Explainer: Why Pakistanis may be able to get lower rates on bank loans right now
It has to do with the Gross Advances to Deposit Ratio threshold that banks must meet
Pakistanis who have been hesitant to take loans from banks amid record high rates since last year may be set for some relief. Banks are offering rates far lower than the benchmarks, as they race to disburse approximately PKR 3.6 trillion ($128.5 billion) by the year's end.
Banks are now offering loans at rates as low as 4% — 12% below inter-bank rates to avoid an additional tax.
This tax is imposed if banks don't meet a 50% Gross Advances to Deposit Ratio (ADR) by December. As of June, the average ADR was 38.6%, and only three of 19 listed banks met the 50% ADR threshold.
The tax was initially imposed in 2022 to boost business and lending but was paused in 2023. With the exemption now over, banks must adjust to avoid a 10% tax if ADR is 40-50%, or a 16% additional tax if below 40%.
For banks with significantly lower ADRs, an alternative strategy involves ramping up lending activity, even if it means compromising on lending rates.
“Listed banks would be required to disburse approximately PKR 3.6 trillion in total to reach the target,” an analyst at Topline Securities noted in a report.
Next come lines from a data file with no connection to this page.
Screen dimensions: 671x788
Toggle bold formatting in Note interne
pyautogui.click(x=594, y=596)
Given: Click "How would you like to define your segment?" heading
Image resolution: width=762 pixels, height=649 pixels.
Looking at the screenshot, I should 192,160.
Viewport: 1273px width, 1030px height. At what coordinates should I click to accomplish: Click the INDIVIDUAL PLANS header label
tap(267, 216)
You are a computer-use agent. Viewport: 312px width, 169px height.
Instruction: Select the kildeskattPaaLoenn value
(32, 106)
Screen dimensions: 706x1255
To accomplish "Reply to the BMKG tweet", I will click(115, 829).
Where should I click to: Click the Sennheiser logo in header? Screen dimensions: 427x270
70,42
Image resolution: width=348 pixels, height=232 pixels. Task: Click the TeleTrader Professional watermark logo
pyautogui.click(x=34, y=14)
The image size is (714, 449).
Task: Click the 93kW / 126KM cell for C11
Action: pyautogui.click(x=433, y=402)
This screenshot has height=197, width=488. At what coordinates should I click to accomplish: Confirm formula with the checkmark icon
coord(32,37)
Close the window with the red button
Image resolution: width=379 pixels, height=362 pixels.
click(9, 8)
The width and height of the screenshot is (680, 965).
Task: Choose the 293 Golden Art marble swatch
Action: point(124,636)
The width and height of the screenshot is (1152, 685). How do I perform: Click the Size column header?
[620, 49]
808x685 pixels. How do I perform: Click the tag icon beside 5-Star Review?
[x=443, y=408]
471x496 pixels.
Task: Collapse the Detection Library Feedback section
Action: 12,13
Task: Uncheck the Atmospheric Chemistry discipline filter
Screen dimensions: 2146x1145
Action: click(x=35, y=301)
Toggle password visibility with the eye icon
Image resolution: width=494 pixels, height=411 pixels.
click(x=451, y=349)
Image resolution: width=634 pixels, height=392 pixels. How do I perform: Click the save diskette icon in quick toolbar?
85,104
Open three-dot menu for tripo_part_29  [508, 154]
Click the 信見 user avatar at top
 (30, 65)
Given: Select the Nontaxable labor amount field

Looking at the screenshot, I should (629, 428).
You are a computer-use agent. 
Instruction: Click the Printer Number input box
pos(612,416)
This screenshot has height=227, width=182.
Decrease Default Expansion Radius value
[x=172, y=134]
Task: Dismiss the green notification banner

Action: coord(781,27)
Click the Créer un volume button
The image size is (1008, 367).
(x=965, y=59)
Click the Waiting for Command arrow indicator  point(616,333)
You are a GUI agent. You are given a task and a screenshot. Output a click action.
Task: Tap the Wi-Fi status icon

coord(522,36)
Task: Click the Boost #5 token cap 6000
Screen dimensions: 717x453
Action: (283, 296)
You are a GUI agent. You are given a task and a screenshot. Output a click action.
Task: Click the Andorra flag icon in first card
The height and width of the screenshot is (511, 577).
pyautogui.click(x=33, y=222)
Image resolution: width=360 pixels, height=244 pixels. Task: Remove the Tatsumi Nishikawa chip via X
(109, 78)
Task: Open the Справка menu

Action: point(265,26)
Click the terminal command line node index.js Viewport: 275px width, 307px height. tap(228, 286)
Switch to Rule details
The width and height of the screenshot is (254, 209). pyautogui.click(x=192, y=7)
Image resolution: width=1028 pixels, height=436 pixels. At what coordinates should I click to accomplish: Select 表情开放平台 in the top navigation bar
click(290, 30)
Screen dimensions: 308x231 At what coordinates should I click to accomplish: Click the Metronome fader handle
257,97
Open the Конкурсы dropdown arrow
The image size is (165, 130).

Recently, the Trading Corporation of Pakistan (TCP) got PKR 360 billion ($1.29 billion) financing from banks at KIBOR (benchmark lending rate) minus 11.9%. With KIBOR standing at around 16% on that day, TCP effectively raised financing at a 4% interest rate.
Lending & deposit base
Banks remain heavily invested in government securities. They have also seen a substantial expansion of the deposit base, which has reached PKR 31.1 trillion as of June.
An analyst at Arif Habib Limited noted achieving the 50% ADR target by year-end was difficult, as banks must either reduce their deposit base or significantly increase lending in a short period.
To recall, auto financing fell to PKR 227 billion this August from a peak of PKR 368 billion in June 2022.
With banks now offering lower fixed rates of 14-15%, down from last year's 20-24%, this aggressive lending will enhance cash liquidity in the market.
Moreover, the sharp drop in the lending rates, with KIBOR down 140 basis points in the last seven days, will also reduce interest expenses for leveraged listed companies.
Analysts believe it will be difficult for the banks to achieve the target and they may eventually end up provisioning higher tax.
However, if all listed banks are able to lend the additional advances required to reach 50% target, the government would lose around PKR 157 billion, as per estimates.
According to reports, banks are also looking into legal recourse. However, even if they get a stay order, higher tax will be recorded based on prudent accounting principles.